My love is a whisper
My dream, a roar

Flung from a gilded cage, my soul
darts and flits, avoiding pause
Avoiding

          ... Stillness. Love. Him.

Avoiding another ending.

If I land, I may
                       lose my wings
                       shade this audacity
                       absorb

the weight of yet another
heavy, static love

In motion
I am illuminated, I am light.
It is only me.

          ... Apart. Lonely. Free.

Monday, September 24, 2012

Rhetoric

Words. We incessantly nitpick them. We assess the tone, the timing, the inflection in efforts to understand each other, convinced that the substance of our intentions is disguised among the syllables. We adhere to a phrase we can't decipher, rolling it over our tongues again and again. The answers must be in there.

Maybe this why I am so haunted by all he did not say, perpetually grasping to fill in the gaps of all I still fail to understand about him, about the decline of a love that once seemed so tender: instead of a single garish flaw to dissect, there are a multitude to consider, discard, consider again, agonize over... The guesswork is exhausting.

Did I imagine it all?  Or interpret trifles as something more? Did I make the mistake of my life and build a passion out of a repartee?

I asked. I asked him as our words waned, as our touches withdrew. I asked him at the end, when the silence had become a canyon. He remained silent.

And somewhere in the silence, he lost me.

The fatigue of second-guessing myself finally conquered my ardent romanticism. The ever increasing silence only made sense when I retreated into the hollow of a shell, built a wall to keep out the sound of anything but my own footsteps.

Occasionally, a brick falls. And in the sharp stillness that follows I hear the old, familiar refrain: I love you, I love you, I love you. But it has been so long now, so long since he has said the words - and the voice begins to sound more like my own. Am I still talking?

Saturday, September 15, 2012

Dressed Up and Dreaming

I never understood all the fuss about weddings. I never considered what we would wear or how we would decorate or even the flavor of cake. When I thought about weddings, I thought about him smiling at me, a smile that would easily eclipse any tuxedo. And kissing each other. And the thrill of knowing he loved me that much.

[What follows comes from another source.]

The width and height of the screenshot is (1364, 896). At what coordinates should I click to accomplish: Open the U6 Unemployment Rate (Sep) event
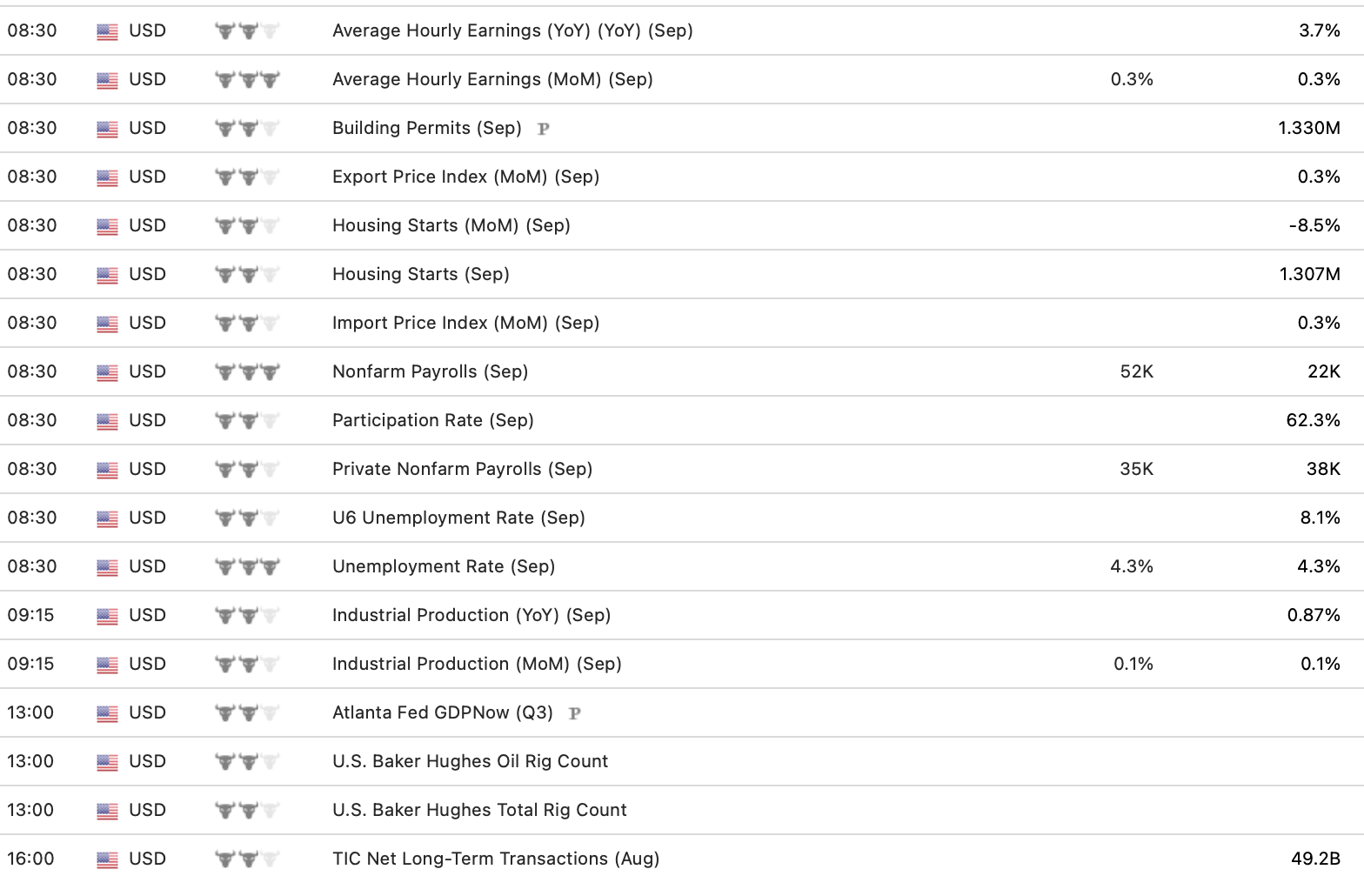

I guess I wasn't concerned with the wedding; I wanted what came after. I wanted him to be my roots, my home, the thing that steadied me. I wanted to be the best part of his day, to fill those little in-between moments with the stuff of love: a heart drawn on a post-it note, a kiss as we passed in the hallway, a glass of wine brought to him as he typed...

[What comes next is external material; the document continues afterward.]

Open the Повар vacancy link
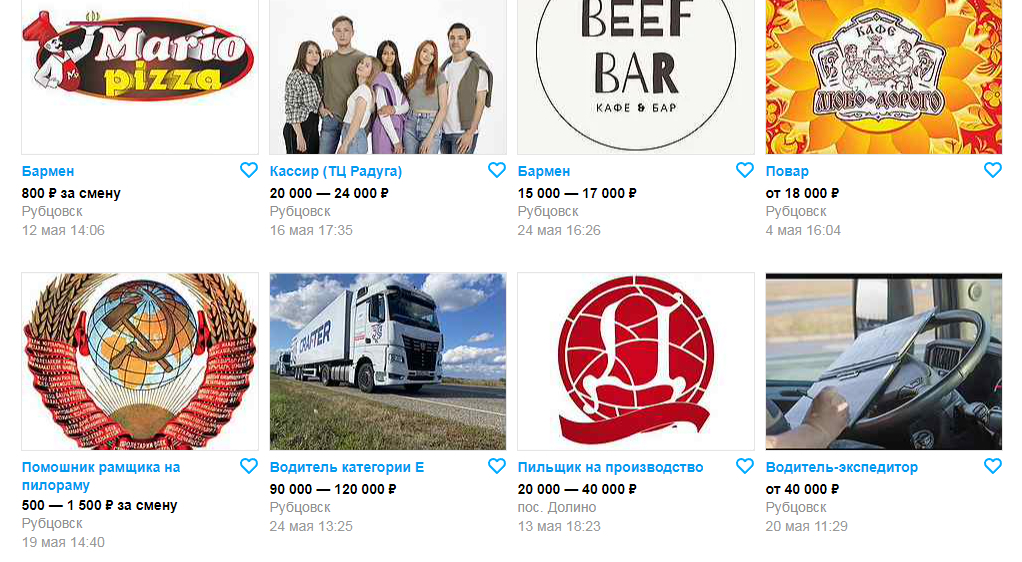This screenshot has height=562, width=1022. [787, 171]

I would have married him wearing a t-shirt, with no ado whatsoever, and happily gone home to build this life I wanted for us so very much.

But we never built that life. He didn't want it. Or he didn't want me. (I don't know; I didn't ask.) And after the dream dissipated, I began to feel contempt toward the idea of marriage. It seemed such a flighty notion, to build a tangible temple upon nothing but love - love, such an erratic, fickle, whimsical thing. Such a nebulous foundation. It was bound to crumble.

A week ago, I saw this gown.

   
And it tugged at the girlish reveries of romance I thought I had finally left behind. It wasn't so much the gown as what it represented: a steadfast love, one with enough faith and courage to build a temple, build a life and walk into the future together. Loving each other that much. Proof that sometimes taking the leap and investing all that love and hope and intimacy is so completely worth it, that sometimes the temple will last.

I want to be all dressed up in love again. It may be layers of the lightest tulle, like this gown, or it may be the soft cotton of an old favorite t-shirt. The fabric won't matter as long as it fits, as long as the seams are sewn well enough to last, as long as we can build a temple upon it.

Friday, September 7, 2012

Perfectionist

If there is a loose string, I am compelled to pull it. I cannot leave it there, let it go, admire the beauty of the many other perfect knots. I will keep coming back to that one stray piece again and again, itching for a way to weave it into the pattern; I will examine, smooth, braid, tuck. I will turn over the fabric, then turn it back again, then repeat. And, inevitably, my fiddling will be the true reason for its unraveling. The end will fray or the length will weaken... And then it will come undone.

Like an old, worn sweater. Like the edges of a hand-me-down rug. Like a disregarded love.